[Screenshot grounding data]
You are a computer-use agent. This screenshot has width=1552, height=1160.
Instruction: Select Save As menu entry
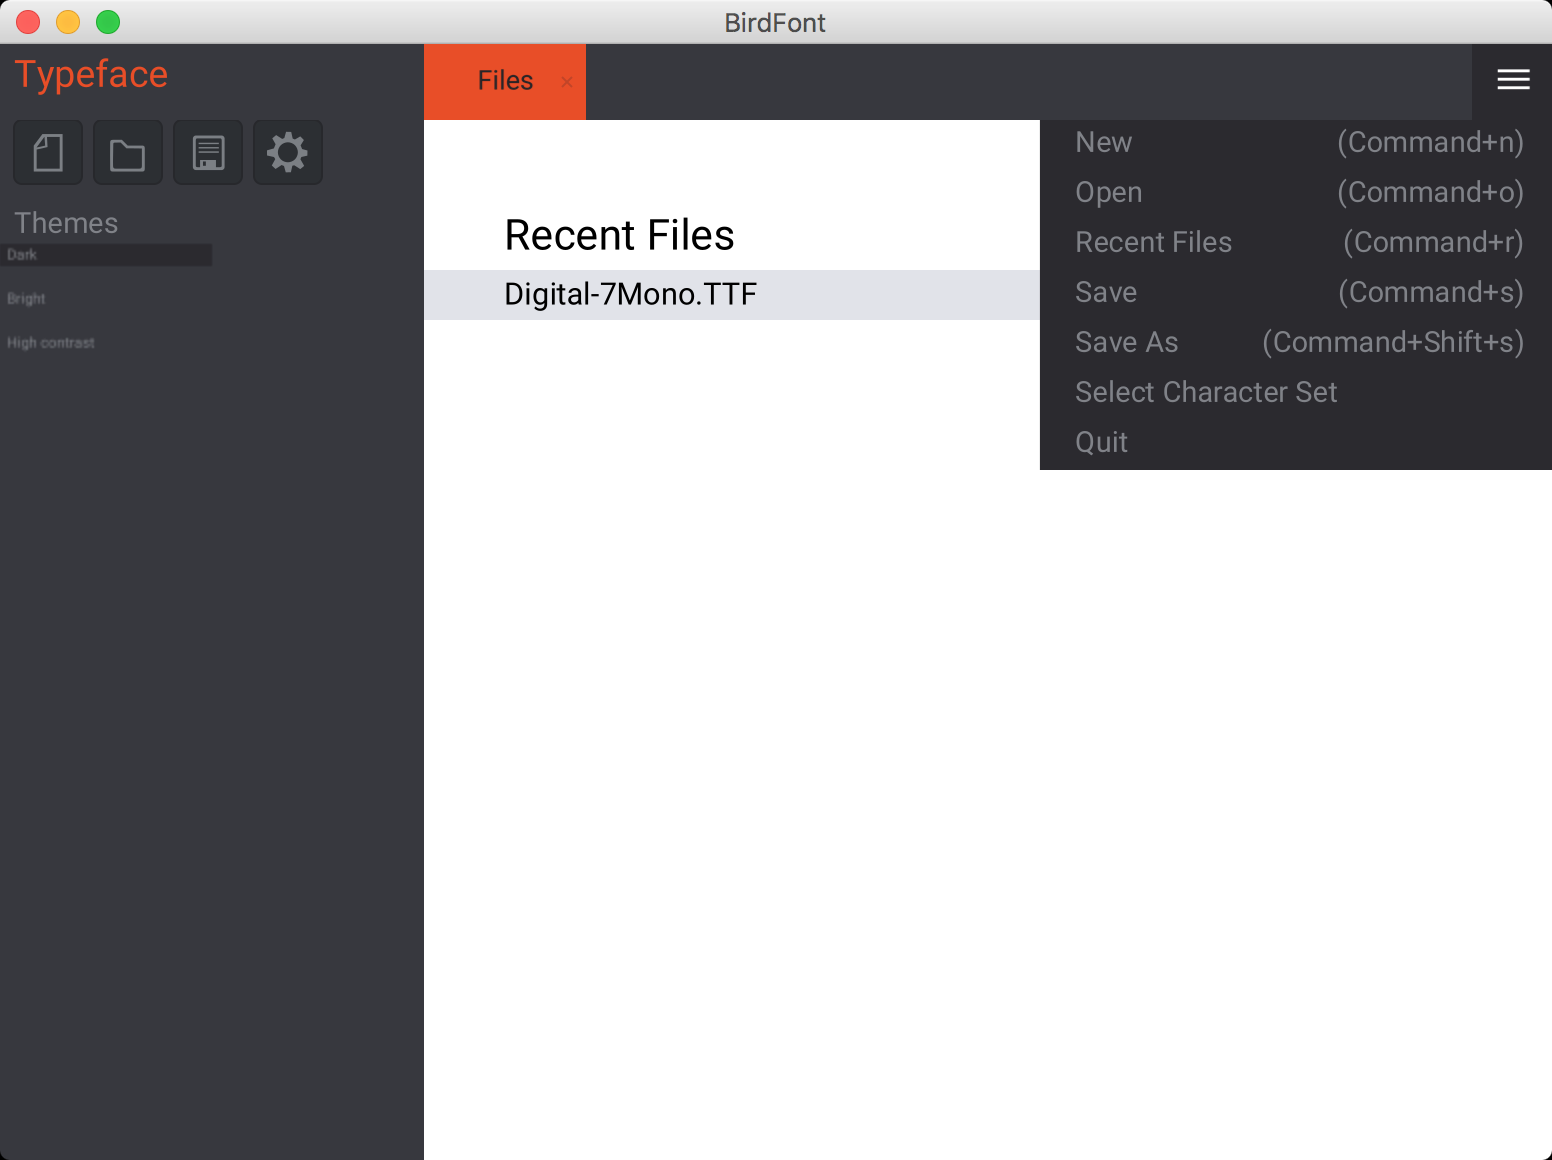[1296, 342]
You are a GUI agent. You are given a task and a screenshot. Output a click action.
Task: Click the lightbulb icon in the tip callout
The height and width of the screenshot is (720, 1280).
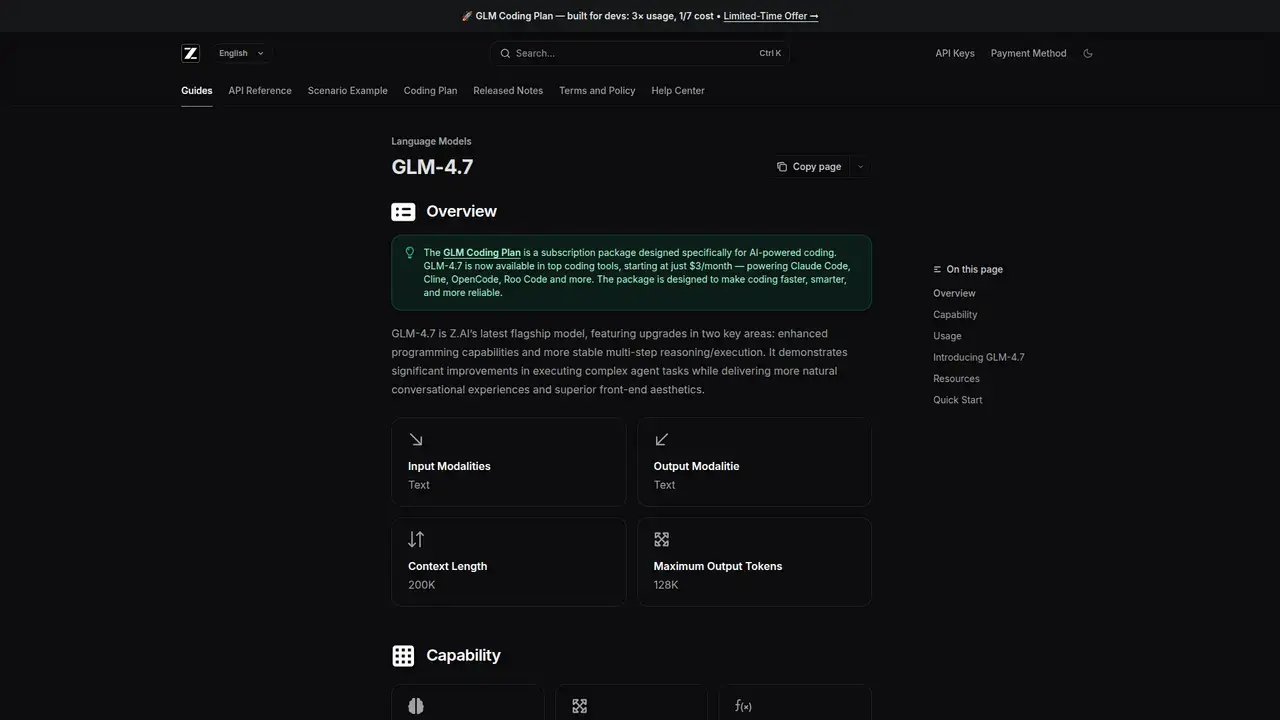409,252
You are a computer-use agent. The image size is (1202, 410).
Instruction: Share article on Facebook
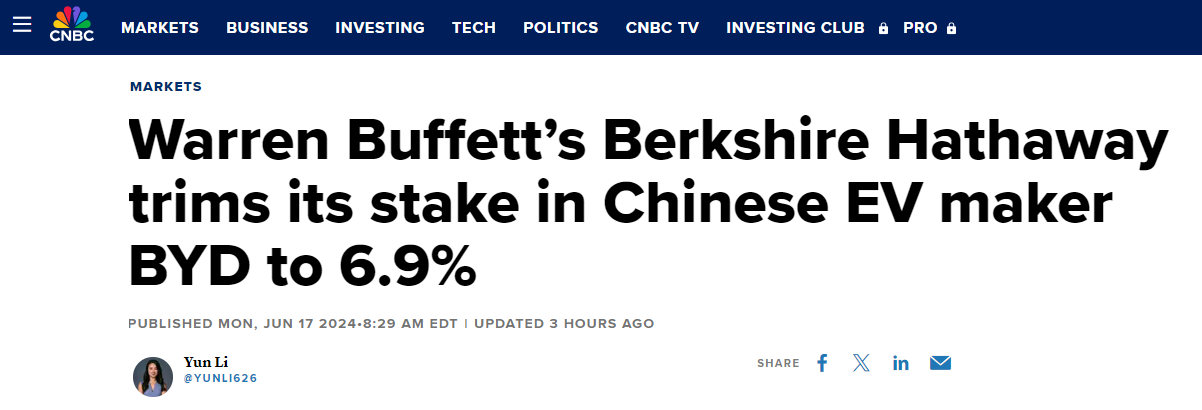(x=822, y=363)
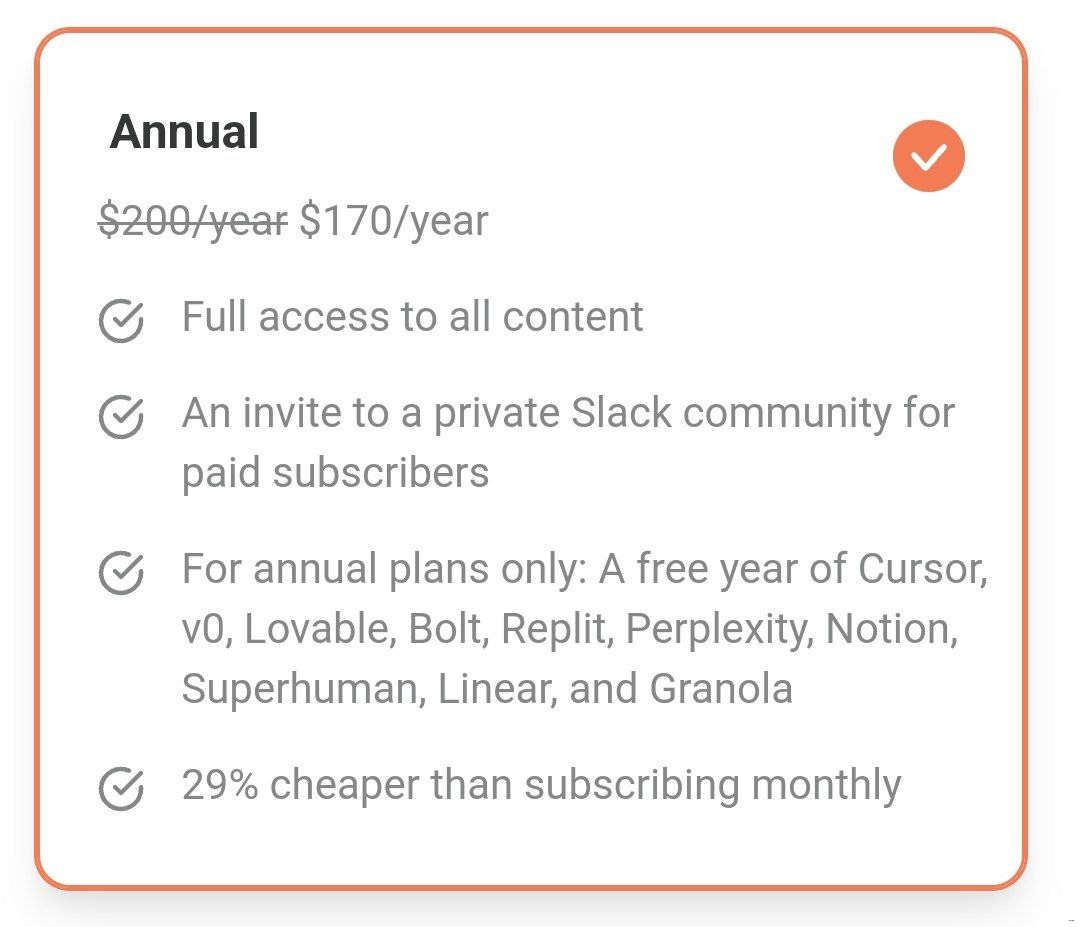Click the 'paid subscribers' text
This screenshot has width=1080, height=927.
(x=335, y=472)
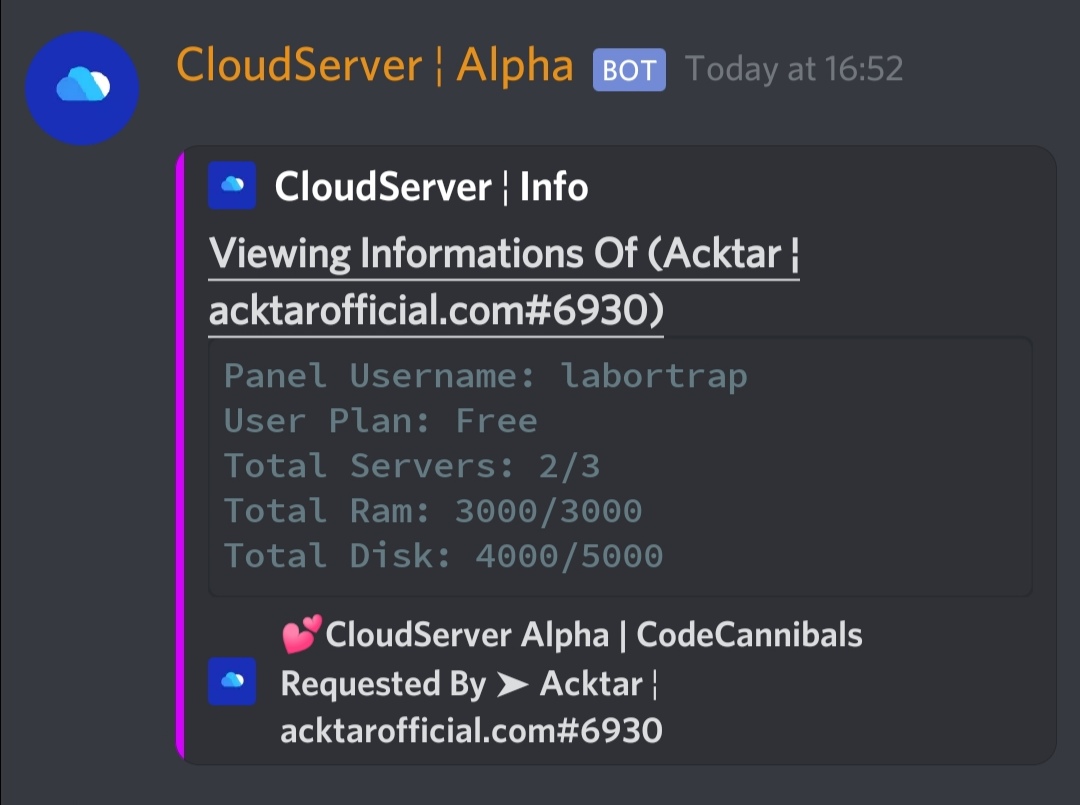Click the User Plan: Free line
This screenshot has height=805, width=1080.
[x=380, y=421]
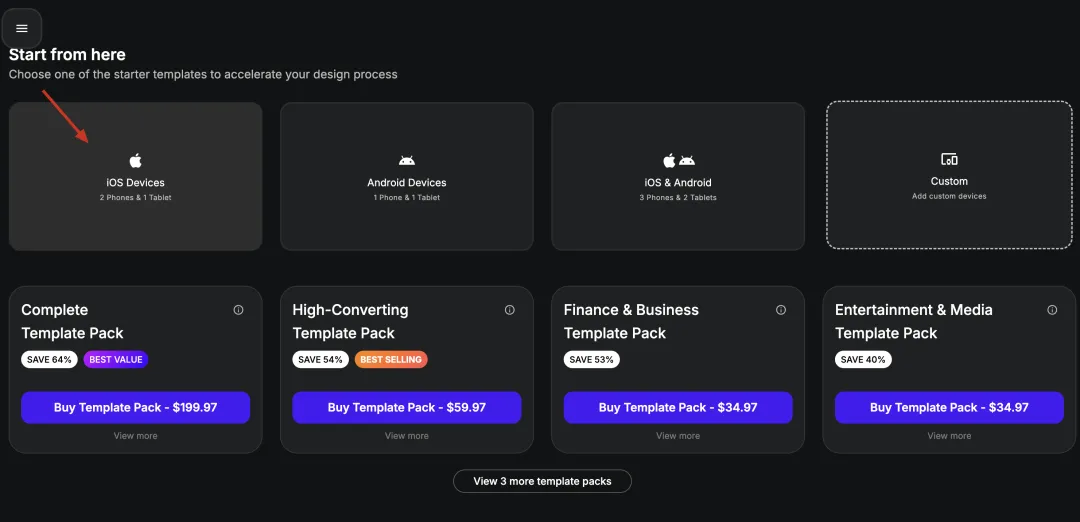
Task: Buy Entertainment & Media Pack for $34.97
Action: click(x=949, y=407)
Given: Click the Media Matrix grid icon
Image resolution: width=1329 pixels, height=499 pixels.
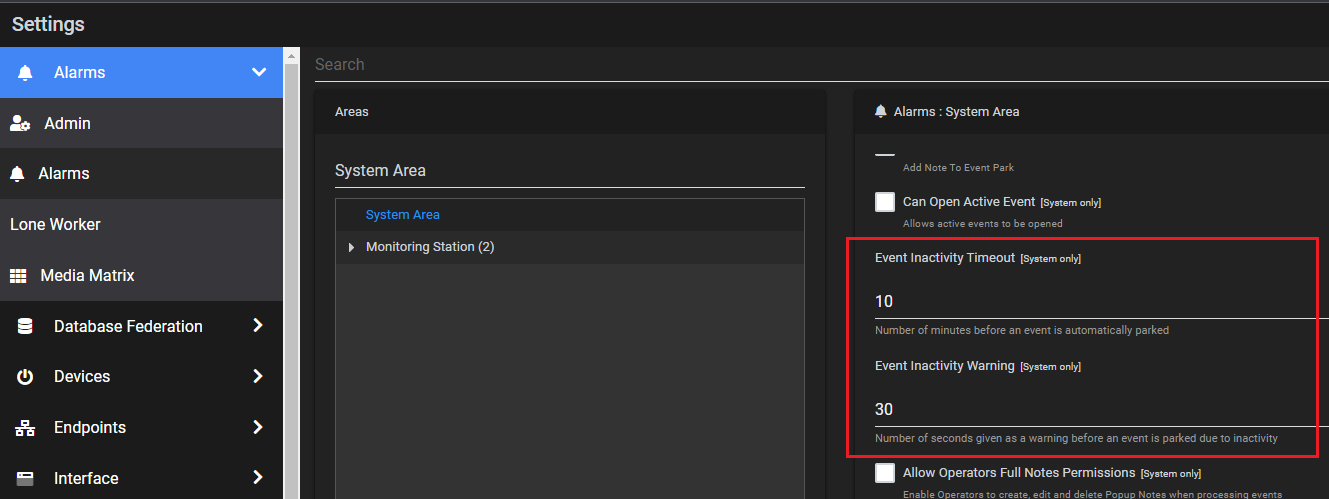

▶ _WORK TASK_
Look through the entries and return every line where "icon" appears.

▶ _SOLVED EXERCISE_
Task: Click the lightbulb icon in the tip callout
Given: Click the Media Matrix grid icon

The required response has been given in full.